>>>

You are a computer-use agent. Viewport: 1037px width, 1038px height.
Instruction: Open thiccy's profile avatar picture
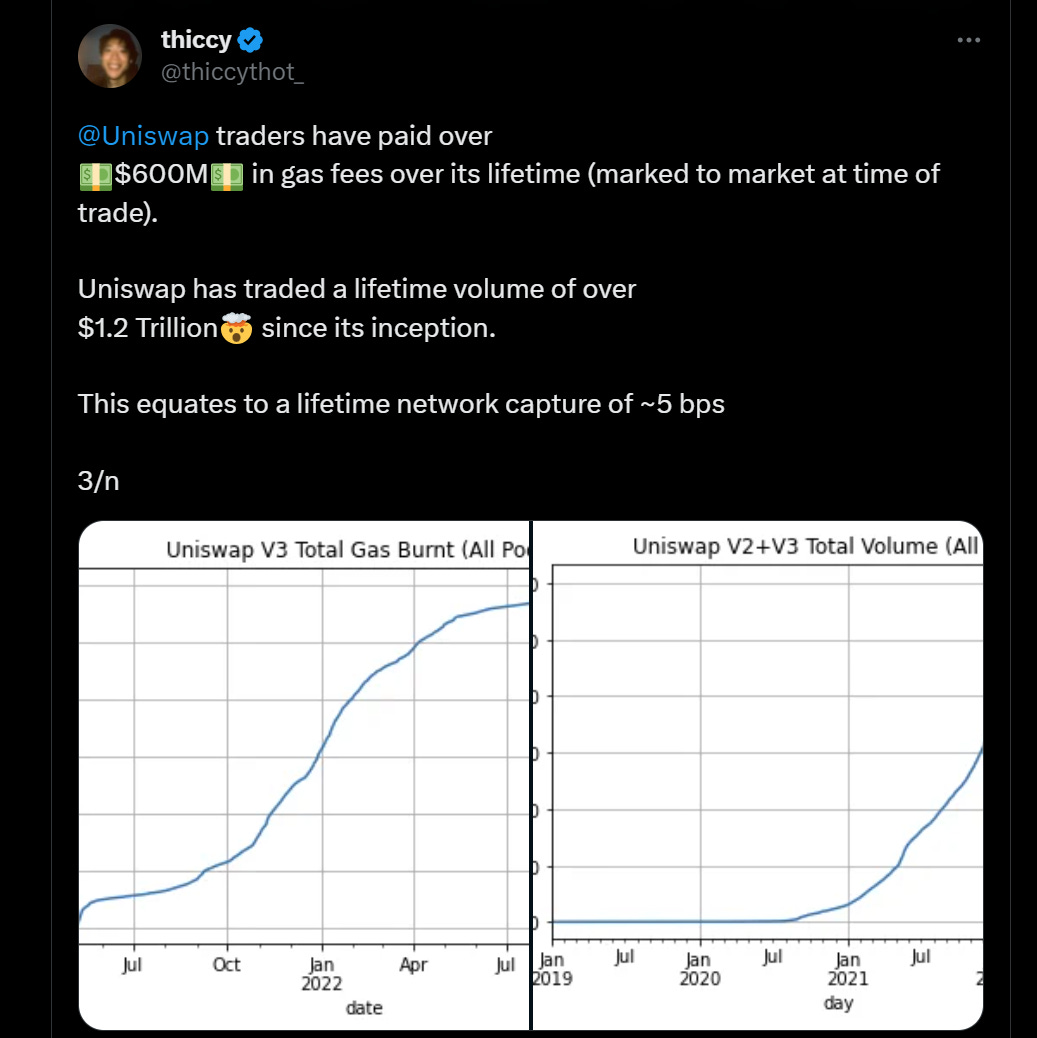click(110, 56)
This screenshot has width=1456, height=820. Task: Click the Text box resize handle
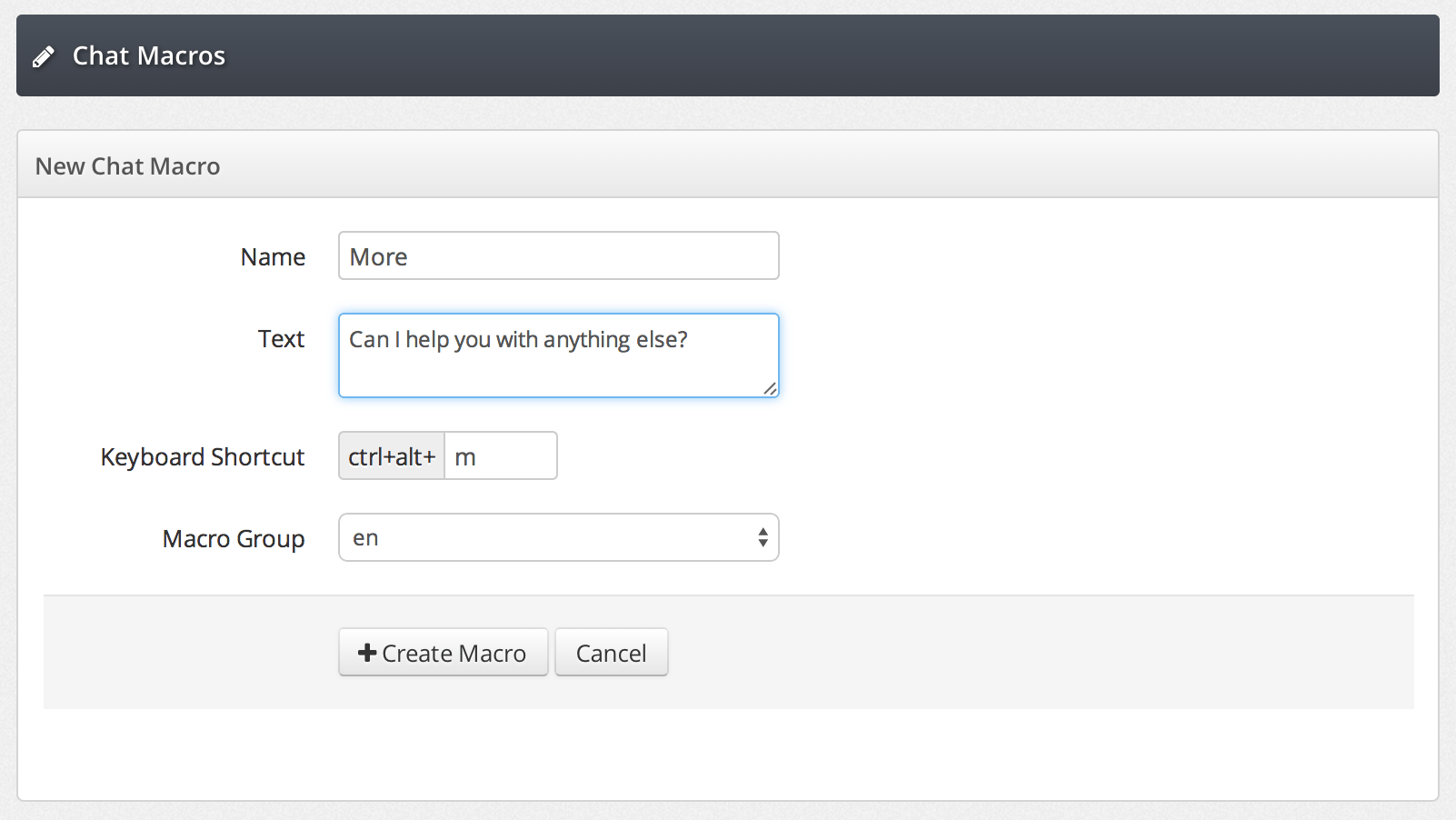coord(770,388)
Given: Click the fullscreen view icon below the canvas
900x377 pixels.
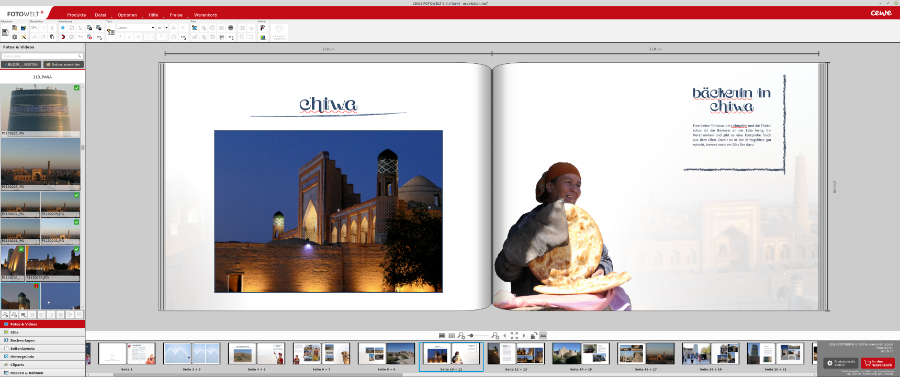Looking at the screenshot, I should click(x=514, y=335).
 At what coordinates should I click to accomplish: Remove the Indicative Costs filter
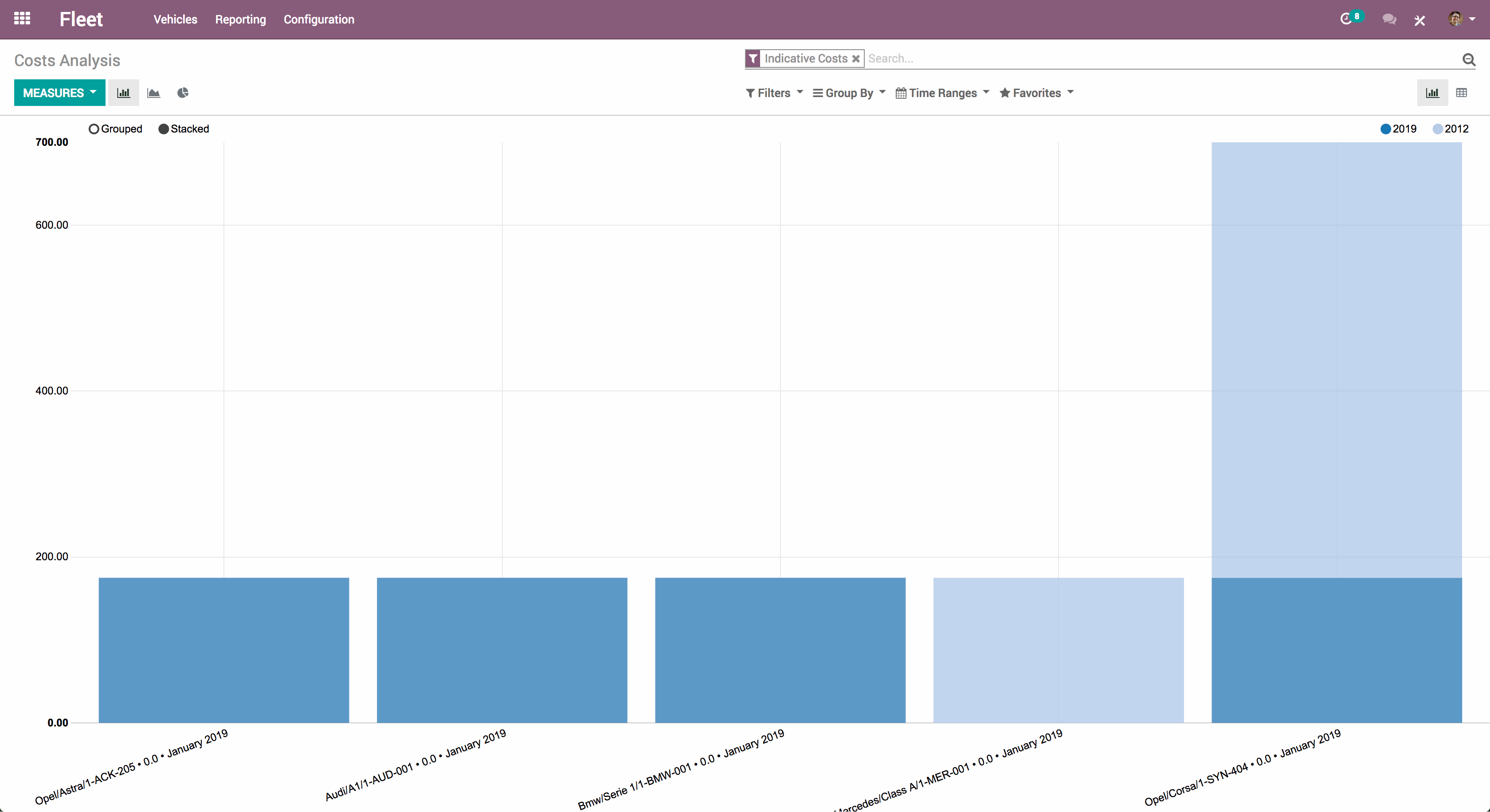point(856,59)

<<<

Short task
Present the records above as a Markdown table with the columns "Row" and "Line," numbering each nonblank line and skipping blank ones. Leave the pictures out of the answer.

Solution to this task
| Row | Line |
|---|---|
| 1 | You are a computer-use agent. Viewport: 1037px width, 1038px height. |
| 2 | Instruction: Open thiccy's profile avatar picture |
| 3 | click(110, 56) |
| 4 | This screenshot has width=1456, height=820. Task: Click the Text box resize handle |
| 5 | coord(770,388) |
| 6 | Given: Click the fullscreen view icon below the canvas |
| 7 | 900x377 pixels. |
| 8 | Looking at the screenshot, I should click(x=514, y=335). |
| 9 |  At what coordinates should I click to accomplish: Remove the Indicative Costs filter |
| 10 | point(856,59) |